College wasn't an option for Elena Elliott's parents, but they made sure it was on her radar. Photo by Megan Mendenhall/Duke Photography
By Alison Jones
Duke senior Elena Elliott grew up in a setting where college was not a given.
Elliott, who will deliver the student speech at Duke commencement exercises on Sunday, said many classmates in her Dallas high school didn’t consider college possible.
“I knew many kids who were bright and could have done extremely well at a place like Duke, but college was not on their horizon,” said Elliott, the daughter of an immigrant.
In her speech Sunday, Elliott, a public policy major with a minor in economics, will touch on the journey that brought her to Duke and the people who helped along the way.
Elliott’s grandparents moved to the United States from Mexico in 1980, when Elliott’s mother was 19. Immigration laws were less strict at the time, she said. With relatives already living in Texas, the family was able to apply for and easily gain legal entry to this country.

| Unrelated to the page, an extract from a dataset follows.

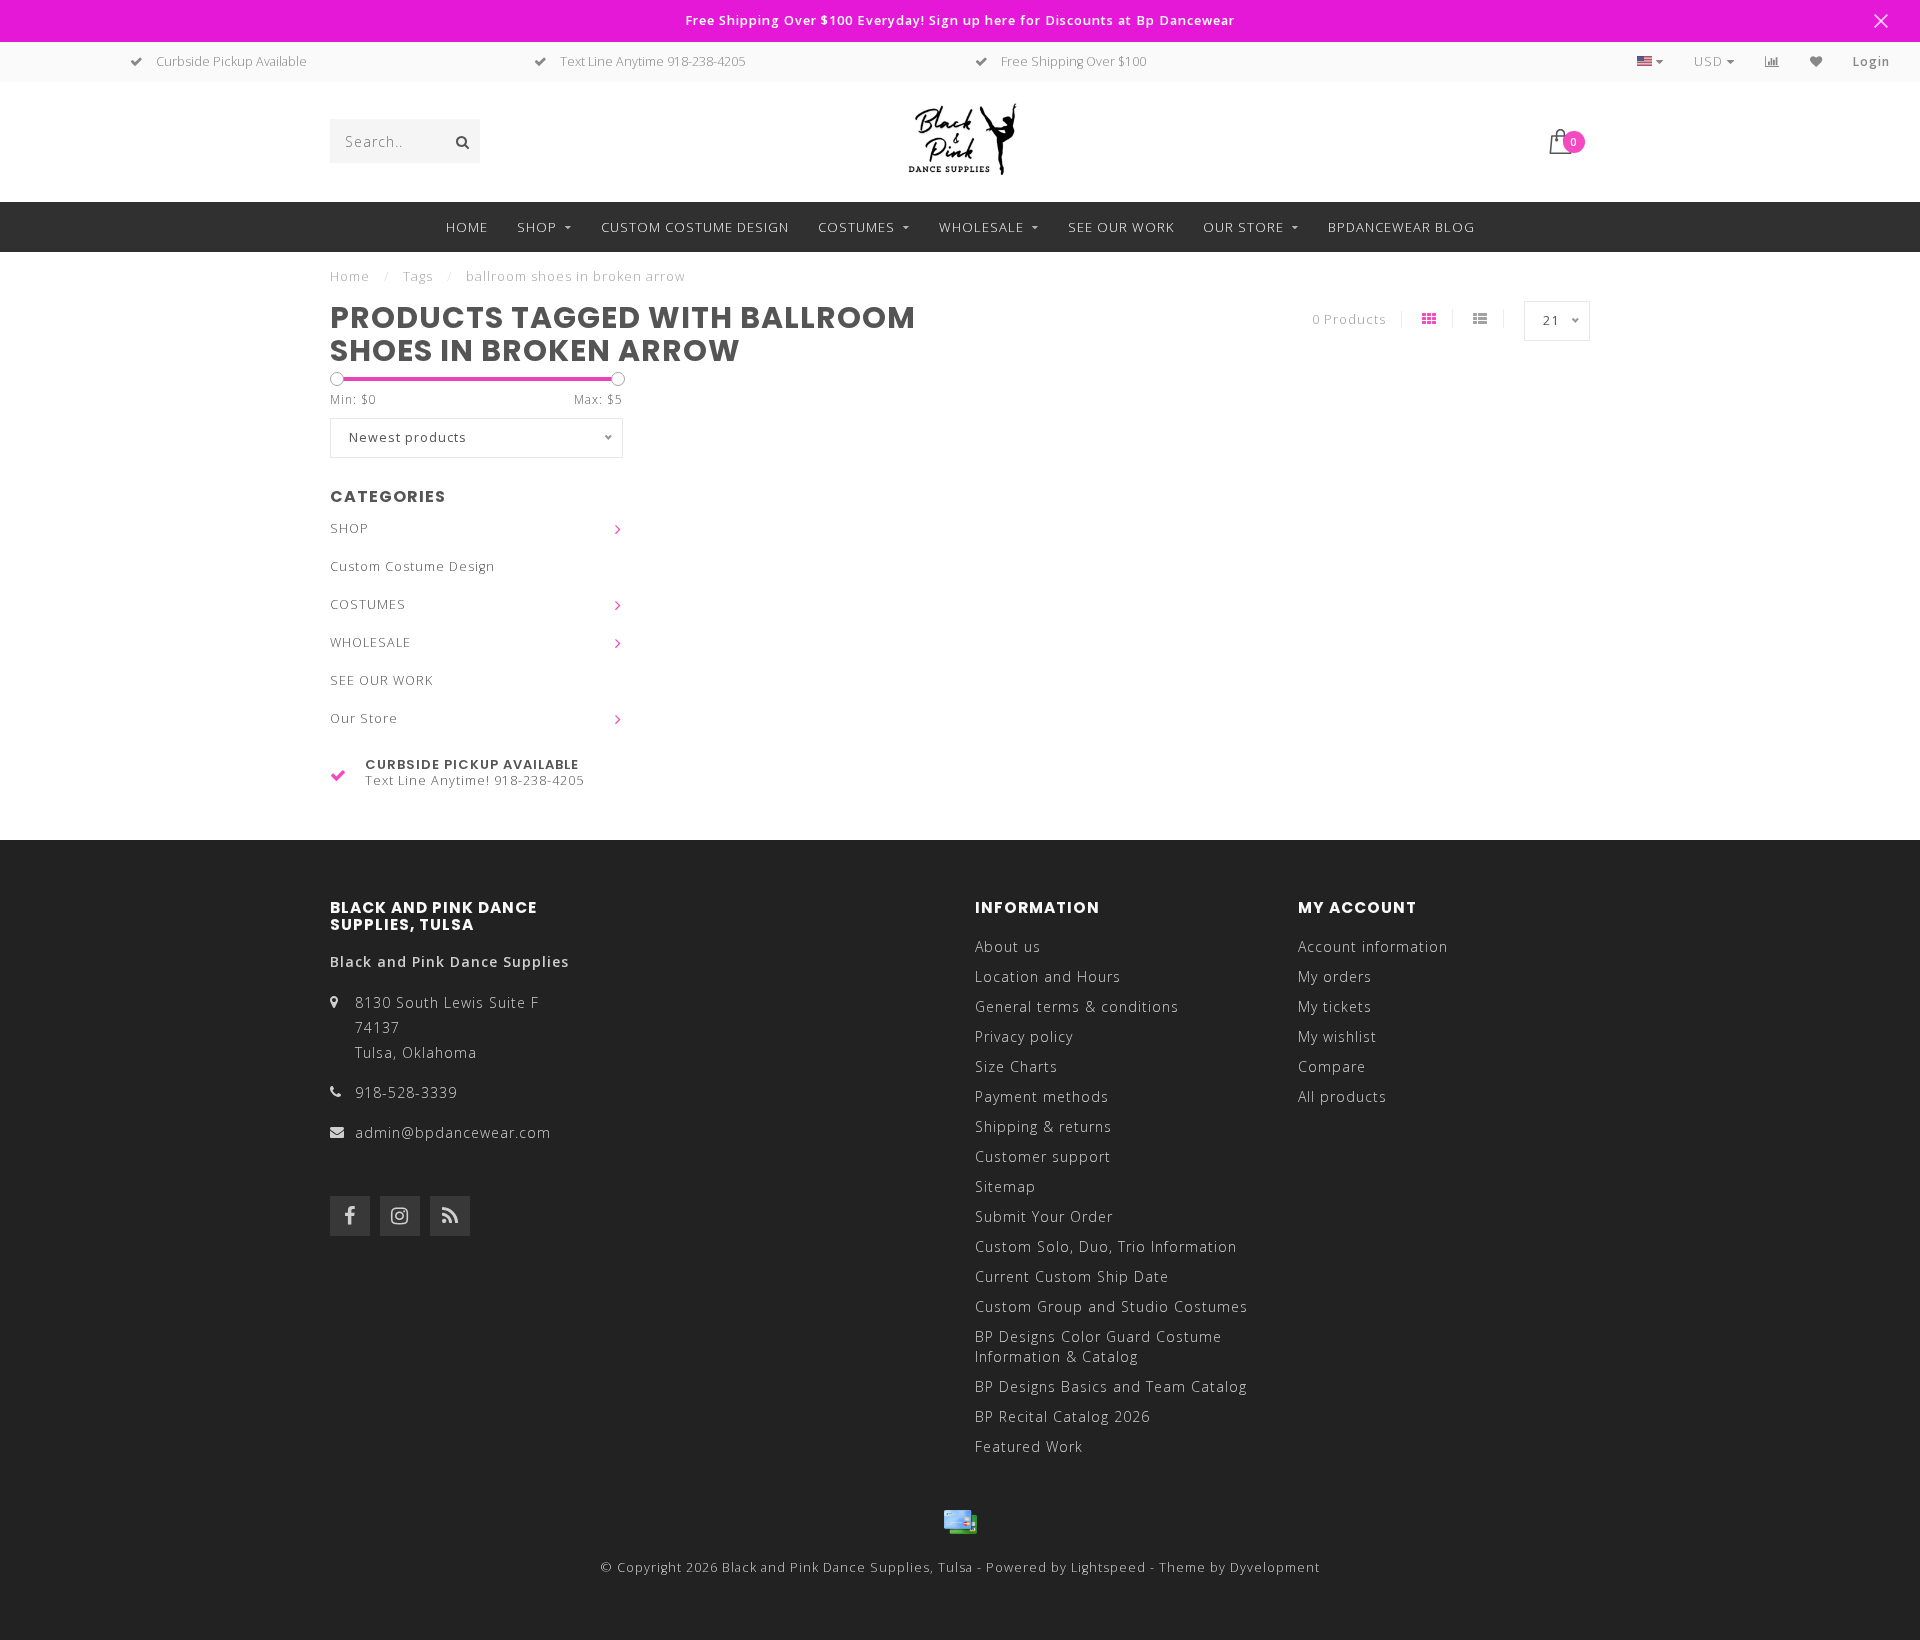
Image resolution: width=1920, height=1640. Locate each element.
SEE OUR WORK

Back in Mexico, Elliott’s grandfather ran a photo studio. Coming to America meant starting over, including mastering a new language. Her grandparents opened a restaurant, El Regio that family members still run today.
For Elliott’s mother, college wasn’t an option. Instead, she went to work at a furniture store, where she met and later married Elena’s father.
“I was very lucky because my parents valued education,” Elliott said.
Elliott internalized that parental message. Upon graduation, she will take a position with Teach for America and spend the next two years teaching kindergarten in Oakland, Calif.
When she looks back on high school, she said she’s grateful.
“I’ve seen the gap between the opportunities my peers had and the ones I’ve found here,” Elliott said. “Someone who’s seen that gap should do something about it.”
Elliott’s speech was chosen by a university selection committee from among 49 submissions, said Sterly Wilder, associate vice president for alumni affairs.
“The committee felt strongly that her message was important, compelling and would be well-received by the students and the larger commencement audience,” Wilder said.